The deflection isn’t uniform through the water column. Right at the surface, water moves at about 45 degrees from the wind direction. Deeper layers get pushed progressively further off course, creating a spiraling pattern that weakens with depth. When you average the movement of all these layers together, the net transport of water ends up at a full 90 degrees from the wind direction. This net sideways movement of water is the critical piece: it’s what creates the gap that deeper water fills.
Coastal Upwelling Along Continents
The most productive upwelling zones sit along the western edges of continents, where winds blow roughly parallel to the shoreline. These are called Eastern Boundary Upwelling Systems, named for their position on the eastern side of ocean basins. The four major ones are the Humboldt system off Peru and Chile, the Benguela system off southwestern Africa, the California system along the U.S. and Mexican west coast, and the Iberian/Canary system off northwestern Africa and the Iberian Peninsula. Each features a narrow coastal band, roughly 50 to 150 kilometers wide, where surface temperatures run noticeably cooler than the open ocean nearby.

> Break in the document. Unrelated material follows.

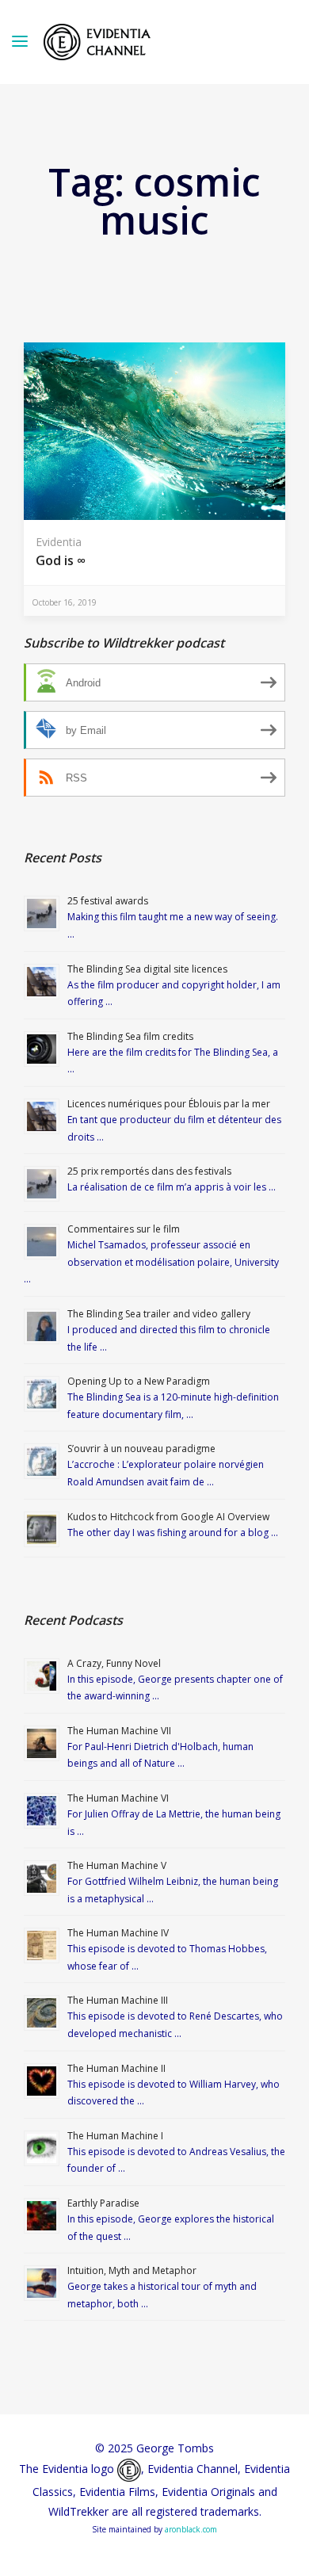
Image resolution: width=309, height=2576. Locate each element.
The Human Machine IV (118, 1933)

Here’s the step-by-step process in these regions. Winds blow toward the equator along the coast. Ekman transport pushes surface water 90 degrees to the right (in the Northern Hemisphere), which means offshore, away from shore. Since the coastline acts as a wall, no surface water can flow in from land to replace what’s been pushed away. The only source of replacement water is below. Cold, nutrient-dense water from depths of roughly 100 to 300 meters rises to fill the gap. This vertical movement is upwelling.
The strength of upwelling depends on wind speed, wind consistency, and the shape of the coastline and seafloor. A straight, north-south coastline with steady equatorward winds produces the strongest, most reliable upwelling. Points and capes where the coastline juts out can amplify the effect locally.
Equatorial Upwelling
Upwelling also occurs along the equator through a slightly different mechanism. The easterly trade winds blow steadily westward across the tropical Pacific and Atlantic. Ekman transport pushes surface water to the right of the wind in the Northern Hemisphere and to the left in the Southern Hemisphere. Since the equator is the dividing line, water on the north side gets pushed northward and water on the south side gets pushed southward. This creates a divergence, a zone where surface water splits apart, right along the equator.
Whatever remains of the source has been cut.